* _DATASET RECORDS_:
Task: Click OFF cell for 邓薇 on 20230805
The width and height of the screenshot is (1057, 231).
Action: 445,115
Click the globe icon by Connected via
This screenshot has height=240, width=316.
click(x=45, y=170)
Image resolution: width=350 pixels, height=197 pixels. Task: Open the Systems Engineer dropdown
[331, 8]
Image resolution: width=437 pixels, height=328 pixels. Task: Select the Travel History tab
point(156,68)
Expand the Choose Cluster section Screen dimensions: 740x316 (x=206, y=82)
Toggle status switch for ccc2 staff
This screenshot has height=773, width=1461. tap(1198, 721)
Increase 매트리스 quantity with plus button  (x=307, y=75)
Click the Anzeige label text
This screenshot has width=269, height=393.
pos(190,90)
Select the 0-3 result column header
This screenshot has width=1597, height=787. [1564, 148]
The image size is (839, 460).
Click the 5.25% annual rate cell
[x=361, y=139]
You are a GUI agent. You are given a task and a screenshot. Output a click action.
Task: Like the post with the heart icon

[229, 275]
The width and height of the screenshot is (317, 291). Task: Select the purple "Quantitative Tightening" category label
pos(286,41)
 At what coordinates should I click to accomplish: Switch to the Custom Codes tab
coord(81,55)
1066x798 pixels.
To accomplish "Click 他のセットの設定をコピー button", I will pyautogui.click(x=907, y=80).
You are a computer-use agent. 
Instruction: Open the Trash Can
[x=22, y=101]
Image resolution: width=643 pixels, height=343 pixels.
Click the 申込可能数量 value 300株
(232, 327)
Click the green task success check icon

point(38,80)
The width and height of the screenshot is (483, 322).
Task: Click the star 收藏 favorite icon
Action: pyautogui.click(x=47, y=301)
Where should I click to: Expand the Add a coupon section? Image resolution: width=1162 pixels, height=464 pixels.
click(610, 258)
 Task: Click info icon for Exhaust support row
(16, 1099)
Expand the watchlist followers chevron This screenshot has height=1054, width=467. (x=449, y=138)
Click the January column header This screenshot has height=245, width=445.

* _WHAT TO DO_:
Word for word, repeat every record.

* _ANSWER_:
Task: Click OFF cell for 邓薇 on 20230805
The width and height of the screenshot is (1057, 231).
Action: 445,115
Click the globe icon by Connected via
This screenshot has height=240, width=316.
click(x=45, y=170)
Image resolution: width=350 pixels, height=197 pixels. Task: Open the Systems Engineer dropdown
[331, 8]
Image resolution: width=437 pixels, height=328 pixels. Task: Select the Travel History tab
point(156,68)
Expand the Choose Cluster section Screen dimensions: 740x316 (x=206, y=82)
Toggle status switch for ccc2 staff
This screenshot has height=773, width=1461. tap(1198, 721)
Increase 매트리스 quantity with plus button  (x=307, y=75)
Click the Anzeige label text
This screenshot has width=269, height=393.
pos(190,90)
Select the 0-3 result column header
This screenshot has width=1597, height=787. [1564, 148]
The image size is (839, 460).
Click the 5.25% annual rate cell
[x=361, y=139]
You are a GUI agent. You are given a task and a screenshot. Output a click action.
Task: Like the post with the heart icon

[229, 275]
The width and height of the screenshot is (317, 291). Task: Select the purple "Quantitative Tightening" category label
pos(286,41)
 At what coordinates should I click to accomplish: Switch to the Custom Codes tab
coord(81,55)
1066x798 pixels.
To accomplish "Click 他のセットの設定をコピー button", I will pyautogui.click(x=907, y=80).
You are a computer-use agent. 
Instruction: Open the Trash Can
[x=22, y=101]
Image resolution: width=643 pixels, height=343 pixels.
Click the 申込可能数量 value 300株
(232, 327)
Click the green task success check icon

point(38,80)
The width and height of the screenshot is (483, 322).
Task: Click the star 收藏 favorite icon
Action: pyautogui.click(x=47, y=301)
Where should I click to: Expand the Add a coupon section? Image resolution: width=1162 pixels, height=464 pixels.
click(610, 258)
 Task: Click info icon for Exhaust support row
(16, 1099)
Expand the watchlist followers chevron This screenshot has height=1054, width=467. (x=449, y=138)
Click the January column header This screenshot has height=245, width=445.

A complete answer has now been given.